Goddard has been central to NASA space astronomy missions for decades. The Hubble Space Telescope and James Webb Space Telescope were designed and built at the Maryland facility, along with dozens of others. The Nancy Grace Roman Space Telescope (formerly the Wide-Field Infrared Survey Telescope), scheduled to launch in 2027, was also developed there, though funding for the project faces elimination under proposed budget cuts from the Trump administration.

Dan Weedman, who served as head of NASA Astrophysics from 1993 to 1995 and later as program director at the National Science Foundation, spoke to the World Socialist Web Site about the broader attack on space science infrastructure that the Goddard closures represent.

“The big issue is there’s no question it’s part of the intention to basically dismantle Goddard,” Weedman said. “And in doing that they'll be dismantling most of our infrastructure for these space astronomy missions. They did the crucial engineering for Hubble and JWST, and they built the Roman and they will be responsible for operating it. But I think that that’s probably the last big astronomy mission we'll ever have, because the effort is moving toward privatized human space flight.”

Weedman also pointed to the budget trajectory for NASA astrophysics over three decades. “My last budget as the astrophysics division director, in actual dollars, was about the same as the astrophysics division today, about $700 million a year. … It's an effective cut by like a factor of two or three, no question about it.”

Weedman also commented on the ongoing privatization of spaceflight: “And an interesting side line of that is just two weeks ago, or less, NASA announced the four groups that were going to start pursuing technology for what they hoped would be the next big observatory, which is called the Habitable Worlds Observatory. It’s just a dream. But the four were all industry. There was no university, there was no Goddard. It was four different industrial contractors. It is an example that they’re trying to move full steam into privatization, thinking that somehow it’s going to make things more efficient. It will certainly give some people big profits.

“The other thing about Goddard, which people just should appreciate is, those people are all civil servants. They never make big bucks. They aren’t in it for the money. They are in it because they love the science. I could cite specific individuals over the last 40 years who made incredible contributions and they were just fairly lowly paid civil servants at Goddard. They weren’t like the high paid professors in universities or the CEOs at the industrial companies. They were just working away mostly for the love of the science. That’s honestly something that’s across NASA and I’m sure that’s frankly something that’s an affront to the Trump administration is that you don’t go to NASA to make money.”

▶ _COLLECTED MATERIAL_
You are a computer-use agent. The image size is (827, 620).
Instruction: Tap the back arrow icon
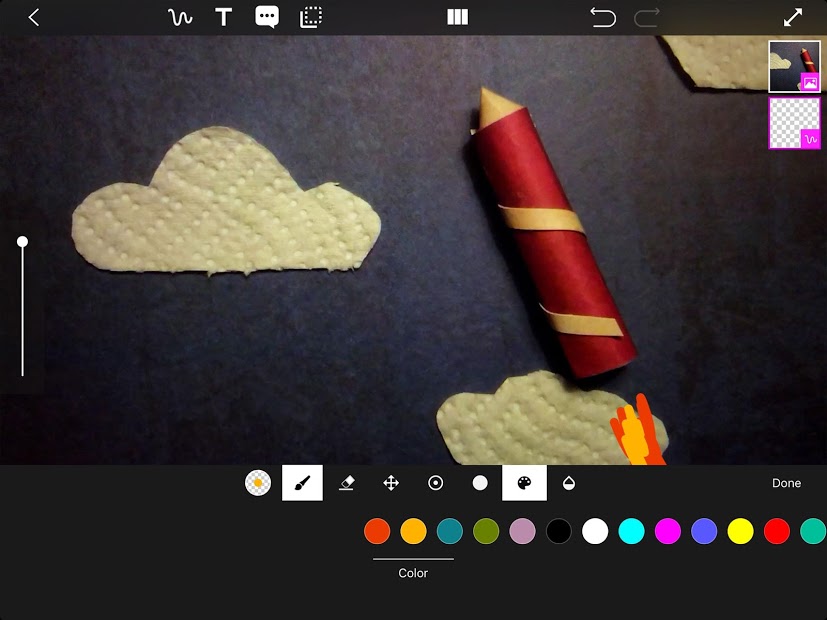click(33, 17)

▶ _WRITTEN PROBLEM 1_
According to the excerpt about Goddard, in what year is the Nancy Grace Roman Space Telescope scheduled to launch?
▶ _WRITTEN PROBLEM 2_
In the excerpt about Goddard, why does Weedman think the Roman telescope is probably the last big astronomy mission?
▶ _WRITTEN PROBLEM 3_
From the excerpt about Goddard, return the passage that starts at the words "Goddard has been" and ends after the words "the Trump administration.".
The data shown here was taken from a separate source.

▶ _CORRECT OUTPUT 1_
It is scheduled to launch in 2027.

▶ _CORRECT OUTPUT 2_
He believes this because NASA's effort is moving toward privatized human space flight.

▶ _CORRECT OUTPUT 3_
Goddard has been central to NASA space astronomy missions for decades. The Hubble Space Telescope and James Webb Space Telescope were designed and built at the Maryland facility, along with dozens of others. The Nancy Grace Roman Space Telescope (formerly the Wide-Field Infrared Survey Telescope), scheduled to launch in 2027, was also developed there, though funding for the project faces elimination under proposed budget cuts from the Trump administration.